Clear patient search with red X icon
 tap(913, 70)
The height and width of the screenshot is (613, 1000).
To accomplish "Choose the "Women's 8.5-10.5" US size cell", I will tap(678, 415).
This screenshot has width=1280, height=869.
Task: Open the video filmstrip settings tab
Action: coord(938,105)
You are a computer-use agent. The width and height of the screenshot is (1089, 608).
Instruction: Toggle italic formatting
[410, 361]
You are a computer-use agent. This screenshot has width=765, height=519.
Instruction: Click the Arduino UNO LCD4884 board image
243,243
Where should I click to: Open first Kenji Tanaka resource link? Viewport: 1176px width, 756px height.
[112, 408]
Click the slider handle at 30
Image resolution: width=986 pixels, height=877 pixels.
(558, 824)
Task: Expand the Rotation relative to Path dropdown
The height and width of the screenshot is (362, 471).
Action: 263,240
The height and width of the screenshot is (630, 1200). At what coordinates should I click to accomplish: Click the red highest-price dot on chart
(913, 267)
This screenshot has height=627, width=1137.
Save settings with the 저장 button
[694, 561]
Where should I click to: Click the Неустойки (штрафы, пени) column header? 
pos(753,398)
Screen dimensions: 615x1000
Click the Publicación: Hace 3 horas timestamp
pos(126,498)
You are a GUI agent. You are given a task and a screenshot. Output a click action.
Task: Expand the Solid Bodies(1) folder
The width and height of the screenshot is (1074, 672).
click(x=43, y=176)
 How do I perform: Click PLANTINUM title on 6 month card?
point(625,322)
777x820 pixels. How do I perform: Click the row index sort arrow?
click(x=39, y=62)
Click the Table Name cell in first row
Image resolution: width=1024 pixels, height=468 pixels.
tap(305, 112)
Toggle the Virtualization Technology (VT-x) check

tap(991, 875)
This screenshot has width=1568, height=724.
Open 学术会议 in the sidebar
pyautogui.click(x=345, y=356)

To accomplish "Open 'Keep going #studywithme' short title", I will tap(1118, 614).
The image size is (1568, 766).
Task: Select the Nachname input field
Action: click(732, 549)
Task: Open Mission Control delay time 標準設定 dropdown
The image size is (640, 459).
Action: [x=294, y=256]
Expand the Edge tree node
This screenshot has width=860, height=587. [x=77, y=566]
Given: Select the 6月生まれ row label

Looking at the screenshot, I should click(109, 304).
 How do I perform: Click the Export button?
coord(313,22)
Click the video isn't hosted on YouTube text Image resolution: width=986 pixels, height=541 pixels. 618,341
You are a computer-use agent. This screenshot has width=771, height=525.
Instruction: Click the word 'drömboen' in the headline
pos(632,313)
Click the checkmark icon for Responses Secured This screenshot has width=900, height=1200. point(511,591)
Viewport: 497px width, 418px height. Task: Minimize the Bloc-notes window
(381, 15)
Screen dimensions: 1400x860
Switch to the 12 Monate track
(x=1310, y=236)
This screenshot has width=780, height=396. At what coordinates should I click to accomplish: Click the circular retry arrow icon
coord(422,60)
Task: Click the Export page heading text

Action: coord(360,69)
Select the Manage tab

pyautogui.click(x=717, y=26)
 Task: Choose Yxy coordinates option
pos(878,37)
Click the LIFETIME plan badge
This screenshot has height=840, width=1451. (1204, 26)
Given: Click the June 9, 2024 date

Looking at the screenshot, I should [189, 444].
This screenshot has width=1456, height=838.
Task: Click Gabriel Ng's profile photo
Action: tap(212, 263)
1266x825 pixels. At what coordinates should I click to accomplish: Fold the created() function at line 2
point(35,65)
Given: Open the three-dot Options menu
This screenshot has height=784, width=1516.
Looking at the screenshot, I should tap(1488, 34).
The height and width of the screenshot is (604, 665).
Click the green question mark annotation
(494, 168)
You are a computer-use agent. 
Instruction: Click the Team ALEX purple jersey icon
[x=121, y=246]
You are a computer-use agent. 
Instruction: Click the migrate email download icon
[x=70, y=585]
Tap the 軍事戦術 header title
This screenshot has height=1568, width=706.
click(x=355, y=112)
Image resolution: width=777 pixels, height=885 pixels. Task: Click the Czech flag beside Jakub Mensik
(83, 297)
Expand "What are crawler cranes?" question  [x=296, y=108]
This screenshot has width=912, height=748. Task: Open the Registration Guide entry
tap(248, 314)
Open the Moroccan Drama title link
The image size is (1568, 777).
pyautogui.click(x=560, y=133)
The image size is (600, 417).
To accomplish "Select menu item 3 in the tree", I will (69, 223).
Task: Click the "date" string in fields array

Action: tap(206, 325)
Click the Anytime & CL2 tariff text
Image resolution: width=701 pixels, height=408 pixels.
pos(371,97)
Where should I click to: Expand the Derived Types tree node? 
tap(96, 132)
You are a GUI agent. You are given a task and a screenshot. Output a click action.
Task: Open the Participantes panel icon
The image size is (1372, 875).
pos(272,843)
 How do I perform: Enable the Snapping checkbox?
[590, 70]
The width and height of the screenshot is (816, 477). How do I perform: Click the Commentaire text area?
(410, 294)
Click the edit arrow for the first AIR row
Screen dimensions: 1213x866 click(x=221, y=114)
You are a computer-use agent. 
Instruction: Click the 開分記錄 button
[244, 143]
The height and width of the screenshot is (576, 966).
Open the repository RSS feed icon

● ● ●

Directions: Transcribe all the entries exactly, as they stand.

Solved problem:
Clear patient search with red X icon
 tap(913, 70)
The height and width of the screenshot is (613, 1000).
To accomplish "Choose the "Women's 8.5-10.5" US size cell", I will tap(678, 415).
This screenshot has width=1280, height=869.
Task: Open the video filmstrip settings tab
Action: coord(938,105)
You are a computer-use agent. The width and height of the screenshot is (1089, 608).
Instruction: Toggle italic formatting
[410, 361]
You are a computer-use agent. This screenshot has width=765, height=519.
Instruction: Click the Arduino UNO LCD4884 board image
243,243
Where should I click to: Open first Kenji Tanaka resource link? Viewport: 1176px width, 756px height.
[112, 408]
Click the slider handle at 30
Image resolution: width=986 pixels, height=877 pixels.
(558, 824)
Task: Expand the Rotation relative to Path dropdown
The height and width of the screenshot is (362, 471).
Action: 263,240
The height and width of the screenshot is (630, 1200). At what coordinates should I click to accomplish: Click the red highest-price dot on chart
(913, 267)
This screenshot has height=627, width=1137.
Save settings with the 저장 button
[694, 561]
Where should I click to: Click the Неустойки (штрафы, пени) column header? 
pos(753,398)
Screen dimensions: 615x1000
Click the Publicación: Hace 3 horas timestamp
pos(126,498)
You are a GUI agent. You are given a task and a screenshot. Output a click action.
Task: Expand the Solid Bodies(1) folder
The width and height of the screenshot is (1074, 672).
click(x=43, y=176)
 How do I perform: Click PLANTINUM title on 6 month card?
point(625,322)
777x820 pixels. How do I perform: Click the row index sort arrow?
click(x=39, y=62)
Click the Table Name cell in first row
Image resolution: width=1024 pixels, height=468 pixels.
tap(305, 112)
Toggle the Virtualization Technology (VT-x) check

tap(991, 875)
This screenshot has width=1568, height=724.
Open 学术会议 in the sidebar
pyautogui.click(x=345, y=356)

To accomplish "Open 'Keep going #studywithme' short title", I will tap(1118, 614).
The image size is (1568, 766).
Task: Select the Nachname input field
Action: click(732, 549)
Task: Open Mission Control delay time 標準設定 dropdown
The image size is (640, 459).
Action: [x=294, y=256]
Expand the Edge tree node
This screenshot has width=860, height=587. [x=77, y=566]
Given: Select the 6月生まれ row label

Looking at the screenshot, I should click(109, 304).
 How do I perform: Click the Export button?
coord(313,22)
Click the video isn't hosted on YouTube text Image resolution: width=986 pixels, height=541 pixels. 618,341
You are a computer-use agent. This screenshot has width=771, height=525.
Instruction: Click the word 'drömboen' in the headline
pos(632,313)
Click the checkmark icon for Responses Secured This screenshot has width=900, height=1200. point(511,591)
Viewport: 497px width, 418px height. Task: Minimize the Bloc-notes window
(381, 15)
Screen dimensions: 1400x860
Switch to the 12 Monate track
(x=1310, y=236)
This screenshot has width=780, height=396. At what coordinates should I click to accomplish: Click the circular retry arrow icon
coord(422,60)
Task: Click the Export page heading text

Action: coord(360,69)
Select the Manage tab

pyautogui.click(x=717, y=26)
 Task: Choose Yxy coordinates option
pos(878,37)
Click the LIFETIME plan badge
This screenshot has height=840, width=1451. (1204, 26)
Given: Click the June 9, 2024 date

Looking at the screenshot, I should [189, 444].
This screenshot has width=1456, height=838.
Task: Click Gabriel Ng's profile photo
Action: tap(212, 263)
1266x825 pixels. At what coordinates should I click to accomplish: Fold the created() function at line 2
point(35,65)
Given: Open the three-dot Options menu
This screenshot has height=784, width=1516.
Looking at the screenshot, I should tap(1488, 34).
The height and width of the screenshot is (604, 665).
Click the green question mark annotation
(494, 168)
You are a computer-use agent. 
Instruction: Click the Team ALEX purple jersey icon
[x=121, y=246]
You are a computer-use agent. 
Instruction: Click the migrate email download icon
[x=70, y=585]
Tap the 軍事戦術 header title
This screenshot has height=1568, width=706.
click(x=355, y=112)
Image resolution: width=777 pixels, height=885 pixels. Task: Click the Czech flag beside Jakub Mensik
(83, 297)
Expand "What are crawler cranes?" question  [x=296, y=108]
This screenshot has width=912, height=748. Task: Open the Registration Guide entry
tap(248, 314)
Open the Moroccan Drama title link
The image size is (1568, 777).
pyautogui.click(x=560, y=133)
The image size is (600, 417).
To accomplish "Select menu item 3 in the tree", I will (69, 223).
Task: Click the "date" string in fields array

Action: tap(206, 325)
Click the Anytime & CL2 tariff text
Image resolution: width=701 pixels, height=408 pixels.
pos(371,97)
Where should I click to: Expand the Derived Types tree node? 
tap(96, 132)
You are a GUI agent. You are given a task and a screenshot. Output a click action.
Task: Open the Participantes panel icon
The image size is (1372, 875).
pos(272,843)
 How do I perform: Enable the Snapping checkbox?
[590, 70]
The width and height of the screenshot is (816, 477). How do I perform: Click the Commentaire text area?
(410, 294)
Click the edit arrow for the first AIR row
Screen dimensions: 1213x866 click(x=221, y=114)
You are a computer-use agent. 
Instruction: Click the 開分記錄 button
[244, 143]
The height and width of the screenshot is (576, 966).
Open the repository RSS feed icon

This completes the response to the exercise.